NASA Twins Study Reveals How Human Genes Behave In Outer Space

NASA's Twins Study has already yielded some interesting discoveries about its subjects, astronauts Mark and Scott Kelly. And while the full findings won't be released until next year, the latest partial findings now offer an interesting look at how gene expression takes place in outer space.

According to a recent press release from the space agency, the Twins Study's preliminary results suggest that space travel results in an increase in methylation. NASA explains this as the process of turning genes on and off, which is necessary as the body tries to adjust to the unusual environment of zero gravity.

"Some of the most exciting things that we've seen from looking at gene expression in space is that we really see an explosion, like fireworks taking off, as soon as the human body gets into space," read a statement from NASA Twins Study principal investigator Chris Mason, a geneticist from Weill Cornell Medicine.

"With this study, we've seen thousands and thousands of genes change how they are turned on and turned off. This happens as soon as an astronaut gets into space, and some of the activity persists temporarily upon return to Earth."
As PBS recalled, the studies were carried out as NASA's Scott Kelly spent a year aboard the International Space Station, while his identical twin brother Mark, a retired NASA astronaut, stayed at home on Earth. One of the main observations noted as early as last year was the fact that Scott returned to Earth about two inches taller than his twin, but that was something NASA was expecting all along.

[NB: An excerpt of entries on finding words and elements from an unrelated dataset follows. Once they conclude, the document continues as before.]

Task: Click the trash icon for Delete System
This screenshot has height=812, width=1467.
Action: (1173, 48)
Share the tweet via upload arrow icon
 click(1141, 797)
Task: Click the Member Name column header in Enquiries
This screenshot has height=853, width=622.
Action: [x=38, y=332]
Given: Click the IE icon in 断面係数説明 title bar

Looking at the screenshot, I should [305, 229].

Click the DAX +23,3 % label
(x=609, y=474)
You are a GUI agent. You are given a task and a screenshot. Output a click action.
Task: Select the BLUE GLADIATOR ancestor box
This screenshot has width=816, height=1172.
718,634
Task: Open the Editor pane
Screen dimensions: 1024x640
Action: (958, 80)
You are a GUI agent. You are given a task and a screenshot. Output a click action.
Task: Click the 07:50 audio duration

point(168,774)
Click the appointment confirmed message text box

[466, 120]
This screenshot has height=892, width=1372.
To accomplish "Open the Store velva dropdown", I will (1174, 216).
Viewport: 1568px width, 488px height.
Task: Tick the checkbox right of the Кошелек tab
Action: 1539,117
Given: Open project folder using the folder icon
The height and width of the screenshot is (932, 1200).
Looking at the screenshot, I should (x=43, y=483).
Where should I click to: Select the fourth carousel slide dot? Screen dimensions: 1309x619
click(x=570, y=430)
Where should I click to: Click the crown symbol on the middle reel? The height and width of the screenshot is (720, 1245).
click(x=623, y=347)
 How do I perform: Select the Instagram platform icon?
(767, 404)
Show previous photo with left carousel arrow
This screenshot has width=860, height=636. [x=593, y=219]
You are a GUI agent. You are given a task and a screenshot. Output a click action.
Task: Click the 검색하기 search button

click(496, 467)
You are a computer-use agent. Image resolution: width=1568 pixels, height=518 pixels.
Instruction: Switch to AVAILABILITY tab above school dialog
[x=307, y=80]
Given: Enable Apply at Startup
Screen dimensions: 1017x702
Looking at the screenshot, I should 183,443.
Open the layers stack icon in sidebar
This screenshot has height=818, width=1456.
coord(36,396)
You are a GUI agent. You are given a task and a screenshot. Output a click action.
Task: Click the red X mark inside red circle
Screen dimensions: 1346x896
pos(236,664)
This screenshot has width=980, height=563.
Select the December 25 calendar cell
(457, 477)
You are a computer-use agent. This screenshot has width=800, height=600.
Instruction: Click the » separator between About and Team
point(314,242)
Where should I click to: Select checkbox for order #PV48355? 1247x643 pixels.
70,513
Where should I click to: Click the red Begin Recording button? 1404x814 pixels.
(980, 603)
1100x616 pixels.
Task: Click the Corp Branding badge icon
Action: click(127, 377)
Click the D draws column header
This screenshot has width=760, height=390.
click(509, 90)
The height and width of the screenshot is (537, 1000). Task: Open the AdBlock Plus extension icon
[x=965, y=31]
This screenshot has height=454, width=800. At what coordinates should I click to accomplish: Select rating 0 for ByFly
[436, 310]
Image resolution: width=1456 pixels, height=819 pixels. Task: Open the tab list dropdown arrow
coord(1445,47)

With NASA's Twins Study focusing on the internal changes in Scott and Mark Kelly's bodies, researchers revealed this week that Scott's methylation rate had gone up while he was in space. That meant that thousands of his genes had turned on and off the moment that he entered space, and that this process of gene expression was still ongoing for some time after he had returned from the ISS.

"There are over 50,000 genes in the human genome, and when floating in zero gravity, the body is trying to manage that situation in new ways," Mason explained.

As PBS continued, gene expression is a complex process with several steps, and it takes place when our genes create protein. This then leads to the creation of cells and their respective tasks. Gene expression is also the process that determines how likely we are to develop cancer, metabolic disorders, or other diseases, or how we react to stressful situations. PBS cited a few examples of this process, including the mutation of genes that could cause cancer after a person is exposed to excessive radiation.

NASA's Twins Study mentioned that DNA methylation changes genes, and might affect the odds of gene expression happening in the human body. This, according to the researchers, could point to some new risks in extended space travel, mainly "unprecedented changes" in cell function. Based on the Twins Study's post-ISS data on Scott Kelly, these changes included a growth in the astronaut's telomeres, or the small caps at the tips of DNA strands. This could be a good thing, as having longer telomeres often points to a slower or more stable aging process. However, if this change is accompanied by increases in radiation exposure, it could also mean a higher risk of developing aggressive forms of cancer.

Considering the potentially high risks methylation could pose on astronauts, scientists are now hoping to use CRISPR-Cas9 and other genetic tools to reduce the chances of methylation leading to cancer-causing genetic mutations, and to fix any cells that may have been damaged.